Indigo tamarack: part IV

Indigo Tamarack 1.jpg

All the while making this jacket, I thought to myself: this will either look crazy, or crazy good.

As I rounded the home stretch of binding the jacket edges, I knew that the latter was confirmed. Introducing my indigo Tamarack jacket: hand-dyed, patchwork-pieced, hand-quilted, lined in upcycled flannel, filled with locally made wool batting, bound by hand, a supremely cozy feat of skill-building slow fashion.

Indigo Tamarack 3.jpg

It just feels so good — crazy good — to finally wear something that has been growing and evolving, stretching and reflecting over a year of creativity. In a way, this jacket charts my trajectory in style and skill, explorations and impulses. In a way, it’s less a statement jacket and more a summary.

In nearly any incarnation, the Tamarack Jacket pattern by Grainline Studio seems like the perfect transition-season outerwear. For mine, I lengthened the body by 1″ and the sleeves by 2″, my standard adjustments, and the fit is perfect for lightweight layering. It’s a little crowded with my Exeter cardigan underneath, but just right over a fingering-weight sweater or simple sweatshirt (may I suggest: Liv light or Linden). It doesn’t yet have any form of closure, though I plan to add a few hooks & eyes, which I’m waiting to see if I can find at a textile recycling event later this month, and the updated version of the pattern includes a delightful looking snap option.

- [DATA EXCERPTS]:
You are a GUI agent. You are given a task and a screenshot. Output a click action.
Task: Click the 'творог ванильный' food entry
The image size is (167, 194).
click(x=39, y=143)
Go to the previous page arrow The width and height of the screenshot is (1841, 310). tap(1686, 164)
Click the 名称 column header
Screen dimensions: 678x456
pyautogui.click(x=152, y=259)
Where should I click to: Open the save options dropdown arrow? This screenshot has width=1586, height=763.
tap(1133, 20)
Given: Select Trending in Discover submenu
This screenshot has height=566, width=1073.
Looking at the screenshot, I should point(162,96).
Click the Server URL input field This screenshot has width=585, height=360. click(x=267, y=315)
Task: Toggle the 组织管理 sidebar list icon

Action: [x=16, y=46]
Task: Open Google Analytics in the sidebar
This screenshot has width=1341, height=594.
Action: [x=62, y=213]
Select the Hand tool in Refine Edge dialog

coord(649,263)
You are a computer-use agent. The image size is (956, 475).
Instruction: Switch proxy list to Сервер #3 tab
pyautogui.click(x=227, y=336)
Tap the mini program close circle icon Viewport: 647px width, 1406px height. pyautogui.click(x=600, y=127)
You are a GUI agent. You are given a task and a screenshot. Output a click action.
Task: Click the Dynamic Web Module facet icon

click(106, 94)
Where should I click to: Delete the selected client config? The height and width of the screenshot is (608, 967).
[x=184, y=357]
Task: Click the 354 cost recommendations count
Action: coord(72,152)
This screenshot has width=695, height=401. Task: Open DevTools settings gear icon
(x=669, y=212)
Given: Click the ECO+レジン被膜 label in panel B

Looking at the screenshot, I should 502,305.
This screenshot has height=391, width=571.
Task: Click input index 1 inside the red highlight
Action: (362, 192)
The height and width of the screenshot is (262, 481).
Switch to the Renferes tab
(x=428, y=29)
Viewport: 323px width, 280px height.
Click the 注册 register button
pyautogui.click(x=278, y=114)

- [DIRECTIVES]:
(a) Repeat the part of the Tamarack jacket post starting at "Indigo tamarack: part IV" and ending at "skill-building slow fashion.".
(b) Write the next stretch of the Tamarack jacket post, picking up right after its final sentence.
The rows are separate from the Tamarack jacket post and stand on their own.

- [ANSWERS TO EACH TASK]:
(a)
Indigo tamarack: part IV

Indigo Tamarack 1.jpg

All the while making this jacket, I thought to myself: this will either look crazy, or crazy good.

As I rounded the home stretch of binding the jacket edges, I knew that the latter was confirmed. Introducing my indigo Tamarack jacket: hand-dyed, patchwork-pieced, hand-quilted, lined in upcycled flannel, filled with locally made wool batting, bound by hand, a supremely cozy feat of skill-building slow fashion.

(b)
Indigo Tamarack 4.jpg

Should you choose to make a Tamarack Jacket in pre-quilted fabric, or perhaps a vintage quilt (yes, please do that!), you could probably have one in a day. Should you go for custom machine-quilting, you can probably still finish it in a weekend. Should you wish to make an indigo vat, cut apart and patchwork together your pieces, source your batting locally, quilt it together with sashiko thread, bind all the interior seams, finish the exterior binding by hand, and embroider your heart into painstaking welt pockets — well, it might just take you a year and a half.

And it might be a crazy-neverending WIP, but the payoff might just match the persistence.

Indigo Tamarack 2.jpg

Worn with: vintage silk tee & jeans, handmade shawl, favorite necklace & clogs.


Indigo Tamarack: Part III


Fear not, my tamarack jacket is alive!

Remember when I bought the pattern as soon as it came out, dyed the fabric with indigo, sourced locally made wool batting, and even tested my quilting methods, then tabled it for six months and then wrote about how I really ought to prioritize it my queue?

Well it’s been the slowest of slow fashion, but the thing is, I didn’t really like how the quilting was looking. I went so far as to start machine quilting the back piece of the jacket, and though the stitches were even and I basted it and used a walking foot, the batting was so lofty and my quilting so amateur that the edges of the piece no longer aligned. I knew that if I continued I would hardly have a jacket the same size as the one I cut out.

I put my tamarack jacket in time out.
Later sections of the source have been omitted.